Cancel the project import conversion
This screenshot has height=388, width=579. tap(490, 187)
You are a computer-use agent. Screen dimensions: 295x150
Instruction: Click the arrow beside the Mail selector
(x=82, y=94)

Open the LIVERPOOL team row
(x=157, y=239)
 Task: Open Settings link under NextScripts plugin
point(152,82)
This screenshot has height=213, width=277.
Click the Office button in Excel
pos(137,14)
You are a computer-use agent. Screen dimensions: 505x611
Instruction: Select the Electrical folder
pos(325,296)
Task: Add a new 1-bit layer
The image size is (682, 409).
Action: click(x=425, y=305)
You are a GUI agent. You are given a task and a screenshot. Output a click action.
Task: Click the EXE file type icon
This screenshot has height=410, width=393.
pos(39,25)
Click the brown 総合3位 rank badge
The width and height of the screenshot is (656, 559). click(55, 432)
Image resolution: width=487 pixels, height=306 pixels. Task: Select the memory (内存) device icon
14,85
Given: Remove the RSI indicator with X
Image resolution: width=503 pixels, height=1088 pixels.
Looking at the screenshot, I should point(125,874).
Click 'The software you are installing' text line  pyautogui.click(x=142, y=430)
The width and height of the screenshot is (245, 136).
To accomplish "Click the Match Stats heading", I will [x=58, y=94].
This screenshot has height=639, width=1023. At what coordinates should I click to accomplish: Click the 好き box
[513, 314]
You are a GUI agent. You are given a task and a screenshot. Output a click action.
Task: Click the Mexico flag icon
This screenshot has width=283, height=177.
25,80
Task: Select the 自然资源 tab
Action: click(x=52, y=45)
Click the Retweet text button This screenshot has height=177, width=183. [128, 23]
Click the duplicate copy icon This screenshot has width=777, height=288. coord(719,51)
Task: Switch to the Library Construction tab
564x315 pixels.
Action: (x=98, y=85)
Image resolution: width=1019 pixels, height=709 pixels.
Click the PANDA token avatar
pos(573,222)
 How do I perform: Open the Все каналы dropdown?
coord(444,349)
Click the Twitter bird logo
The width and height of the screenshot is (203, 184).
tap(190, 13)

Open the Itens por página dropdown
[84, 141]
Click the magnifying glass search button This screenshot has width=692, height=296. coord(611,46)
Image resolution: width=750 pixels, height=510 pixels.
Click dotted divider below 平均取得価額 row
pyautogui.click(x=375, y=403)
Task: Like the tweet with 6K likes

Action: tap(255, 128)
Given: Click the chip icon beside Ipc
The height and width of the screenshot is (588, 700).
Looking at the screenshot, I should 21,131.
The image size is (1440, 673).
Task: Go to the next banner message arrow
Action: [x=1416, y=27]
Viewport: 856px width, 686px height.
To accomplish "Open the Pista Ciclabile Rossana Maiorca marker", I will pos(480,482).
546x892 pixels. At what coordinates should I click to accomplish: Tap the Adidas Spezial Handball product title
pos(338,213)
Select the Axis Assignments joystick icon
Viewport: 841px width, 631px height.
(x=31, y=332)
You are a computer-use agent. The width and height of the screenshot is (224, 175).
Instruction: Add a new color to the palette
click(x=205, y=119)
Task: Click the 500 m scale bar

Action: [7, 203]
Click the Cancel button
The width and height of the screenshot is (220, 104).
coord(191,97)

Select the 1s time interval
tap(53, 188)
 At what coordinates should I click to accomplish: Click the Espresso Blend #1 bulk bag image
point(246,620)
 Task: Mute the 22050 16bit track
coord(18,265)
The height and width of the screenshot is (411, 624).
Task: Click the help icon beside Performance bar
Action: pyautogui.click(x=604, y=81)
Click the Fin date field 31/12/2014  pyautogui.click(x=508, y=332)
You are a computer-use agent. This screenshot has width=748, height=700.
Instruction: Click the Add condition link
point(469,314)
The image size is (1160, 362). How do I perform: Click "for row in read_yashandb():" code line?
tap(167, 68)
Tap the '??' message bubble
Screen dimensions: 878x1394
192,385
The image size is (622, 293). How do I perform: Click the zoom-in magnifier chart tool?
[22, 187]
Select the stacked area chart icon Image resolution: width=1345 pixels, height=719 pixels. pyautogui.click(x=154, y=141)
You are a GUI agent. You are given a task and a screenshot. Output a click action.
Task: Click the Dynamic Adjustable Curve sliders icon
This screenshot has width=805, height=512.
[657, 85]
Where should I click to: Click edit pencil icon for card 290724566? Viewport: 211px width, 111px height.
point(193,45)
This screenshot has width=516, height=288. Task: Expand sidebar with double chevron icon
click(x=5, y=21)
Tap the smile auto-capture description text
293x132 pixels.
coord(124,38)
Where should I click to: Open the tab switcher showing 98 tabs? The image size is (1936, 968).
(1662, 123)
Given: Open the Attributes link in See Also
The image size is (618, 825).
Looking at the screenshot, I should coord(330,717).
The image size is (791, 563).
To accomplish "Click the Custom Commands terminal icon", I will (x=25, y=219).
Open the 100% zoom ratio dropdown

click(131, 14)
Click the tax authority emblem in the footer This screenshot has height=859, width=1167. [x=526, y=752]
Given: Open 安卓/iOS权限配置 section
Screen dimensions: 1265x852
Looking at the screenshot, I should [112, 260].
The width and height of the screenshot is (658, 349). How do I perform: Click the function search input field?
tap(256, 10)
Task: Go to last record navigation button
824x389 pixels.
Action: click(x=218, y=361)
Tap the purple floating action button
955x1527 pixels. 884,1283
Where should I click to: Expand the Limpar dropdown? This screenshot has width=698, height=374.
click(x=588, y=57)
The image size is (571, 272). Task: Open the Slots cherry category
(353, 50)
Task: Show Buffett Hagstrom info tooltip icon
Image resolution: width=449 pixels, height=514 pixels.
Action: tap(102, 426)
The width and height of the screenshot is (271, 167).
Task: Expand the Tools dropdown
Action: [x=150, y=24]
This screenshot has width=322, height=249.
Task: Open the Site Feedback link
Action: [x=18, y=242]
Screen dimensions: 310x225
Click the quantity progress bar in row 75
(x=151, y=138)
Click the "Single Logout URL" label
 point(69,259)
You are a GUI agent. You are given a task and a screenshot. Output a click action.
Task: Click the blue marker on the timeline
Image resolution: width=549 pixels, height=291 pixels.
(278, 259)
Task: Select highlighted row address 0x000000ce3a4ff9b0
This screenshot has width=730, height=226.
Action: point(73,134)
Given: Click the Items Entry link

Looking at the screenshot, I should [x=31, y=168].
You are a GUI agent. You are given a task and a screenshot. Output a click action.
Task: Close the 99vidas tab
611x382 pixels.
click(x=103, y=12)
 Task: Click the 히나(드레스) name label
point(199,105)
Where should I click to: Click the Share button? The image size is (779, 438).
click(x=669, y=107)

## Assignment
The records above need to be written out again. Keep them exact.

## Written response
Cancel the project import conversion
This screenshot has height=388, width=579. tap(490, 187)
You are a computer-use agent. Screen dimensions: 295x150
Instruction: Click the arrow beside the Mail selector
(x=82, y=94)

Open the LIVERPOOL team row
(x=157, y=239)
 Task: Open Settings link under NextScripts plugin
point(152,82)
This screenshot has height=213, width=277.
Click the Office button in Excel
pos(137,14)
You are a computer-use agent. Screen dimensions: 505x611
Instruction: Select the Electrical folder
pos(325,296)
Task: Add a new 1-bit layer
The image size is (682, 409).
Action: click(x=425, y=305)
You are a GUI agent. You are given a task and a screenshot. Output a click action.
Task: Click the EXE file type icon
This screenshot has height=410, width=393.
pos(39,25)
Click the brown 総合3位 rank badge
The width and height of the screenshot is (656, 559). click(55, 432)
Image resolution: width=487 pixels, height=306 pixels. Task: Select the memory (内存) device icon
14,85
Given: Remove the RSI indicator with X
Image resolution: width=503 pixels, height=1088 pixels.
Looking at the screenshot, I should point(125,874).
Click 'The software you are installing' text line  pyautogui.click(x=142, y=430)
The width and height of the screenshot is (245, 136).
To accomplish "Click the Match Stats heading", I will [x=58, y=94].
This screenshot has height=639, width=1023. At what coordinates should I click to accomplish: Click the 好き box
[513, 314]
You are a GUI agent. You are given a task and a screenshot. Output a click action.
Task: Click the Mexico flag icon
This screenshot has width=283, height=177.
25,80
Task: Select the 自然资源 tab
Action: click(x=52, y=45)
Click the Retweet text button This screenshot has height=177, width=183. [128, 23]
Click the duplicate copy icon This screenshot has width=777, height=288. coord(719,51)
Task: Switch to the Library Construction tab
564x315 pixels.
Action: (x=98, y=85)
Image resolution: width=1019 pixels, height=709 pixels.
Click the PANDA token avatar
pos(573,222)
 How do I perform: Open the Все каналы dropdown?
coord(444,349)
Click the Twitter bird logo
The width and height of the screenshot is (203, 184).
tap(190, 13)

Open the Itens por página dropdown
[84, 141]
Click the magnifying glass search button This screenshot has width=692, height=296. coord(611,46)
Image resolution: width=750 pixels, height=510 pixels.
Click dotted divider below 平均取得価額 row
pyautogui.click(x=375, y=403)
Task: Like the tweet with 6K likes

Action: tap(255, 128)
Given: Click the chip icon beside Ipc
The height and width of the screenshot is (588, 700).
Looking at the screenshot, I should 21,131.
The image size is (1440, 673).
Task: Go to the next banner message arrow
Action: [x=1416, y=27]
Viewport: 856px width, 686px height.
To accomplish "Open the Pista Ciclabile Rossana Maiorca marker", I will pos(480,482).
546x892 pixels. At what coordinates should I click to accomplish: Tap the Adidas Spezial Handball product title
pos(338,213)
Select the Axis Assignments joystick icon
Viewport: 841px width, 631px height.
(x=31, y=332)
You are a computer-use agent. The width and height of the screenshot is (224, 175).
Instruction: Add a new color to the palette
click(x=205, y=119)
Task: Click the 500 m scale bar

Action: [7, 203]
Click the Cancel button
The width and height of the screenshot is (220, 104).
coord(191,97)

Select the 1s time interval
tap(53, 188)
 At what coordinates should I click to accomplish: Click the Espresso Blend #1 bulk bag image
point(246,620)
 Task: Mute the 22050 16bit track
coord(18,265)
The height and width of the screenshot is (411, 624).
Task: Click the help icon beside Performance bar
Action: pyautogui.click(x=604, y=81)
Click the Fin date field 31/12/2014  pyautogui.click(x=508, y=332)
You are a computer-use agent. This screenshot has width=748, height=700.
Instruction: Click the Add condition link
point(469,314)
The image size is (1160, 362). How do I perform: Click "for row in read_yashandb():" code line?
tap(167, 68)
Tap the '??' message bubble
Screen dimensions: 878x1394
192,385
The image size is (622, 293). How do I perform: Click the zoom-in magnifier chart tool?
[22, 187]
Select the stacked area chart icon Image resolution: width=1345 pixels, height=719 pixels. pyautogui.click(x=154, y=141)
You are a GUI agent. You are given a task and a screenshot. Output a click action.
Task: Click the Dynamic Adjustable Curve sliders icon
This screenshot has width=805, height=512.
[657, 85]
Where should I click to: Click edit pencil icon for card 290724566? Viewport: 211px width, 111px height.
point(193,45)
This screenshot has width=516, height=288. Task: Expand sidebar with double chevron icon
click(x=5, y=21)
Tap the smile auto-capture description text
293x132 pixels.
coord(124,38)
Where should I click to: Open the tab switcher showing 98 tabs? The image size is (1936, 968).
(1662, 123)
Given: Open the Attributes link in See Also
The image size is (618, 825).
Looking at the screenshot, I should coord(330,717).
The image size is (791, 563).
To accomplish "Click the Custom Commands terminal icon", I will (x=25, y=219).
Open the 100% zoom ratio dropdown

click(131, 14)
Click the tax authority emblem in the footer This screenshot has height=859, width=1167. [x=526, y=752]
Given: Open 安卓/iOS权限配置 section
Screen dimensions: 1265x852
Looking at the screenshot, I should [112, 260].
The width and height of the screenshot is (658, 349). How do I perform: Click the function search input field?
tap(256, 10)
Task: Go to last record navigation button
824x389 pixels.
Action: click(x=218, y=361)
Tap the purple floating action button
955x1527 pixels. 884,1283
Where should I click to: Expand the Limpar dropdown? This screenshot has width=698, height=374.
click(x=588, y=57)
The image size is (571, 272). Task: Open the Slots cherry category
(353, 50)
Task: Show Buffett Hagstrom info tooltip icon
Image resolution: width=449 pixels, height=514 pixels.
Action: tap(102, 426)
The width and height of the screenshot is (271, 167).
Task: Expand the Tools dropdown
Action: [x=150, y=24]
This screenshot has width=322, height=249.
Task: Open the Site Feedback link
Action: [x=18, y=242]
Screen dimensions: 310x225
Click the quantity progress bar in row 75
(x=151, y=138)
Click the "Single Logout URL" label
 point(69,259)
You are a GUI agent. You are given a task and a screenshot. Output a click action.
Task: Click the blue marker on the timeline
Image resolution: width=549 pixels, height=291 pixels.
(278, 259)
Task: Select highlighted row address 0x000000ce3a4ff9b0
This screenshot has width=730, height=226.
Action: point(73,134)
Given: Click the Items Entry link

Looking at the screenshot, I should [x=31, y=168].
You are a GUI agent. You are given a task and a screenshot. Output a click action.
Task: Close the 99vidas tab
611x382 pixels.
click(x=103, y=12)
 Task: Click the 히나(드레스) name label
point(199,105)
Where should I click to: Click the Share button? The image size is (779, 438).
click(x=669, y=107)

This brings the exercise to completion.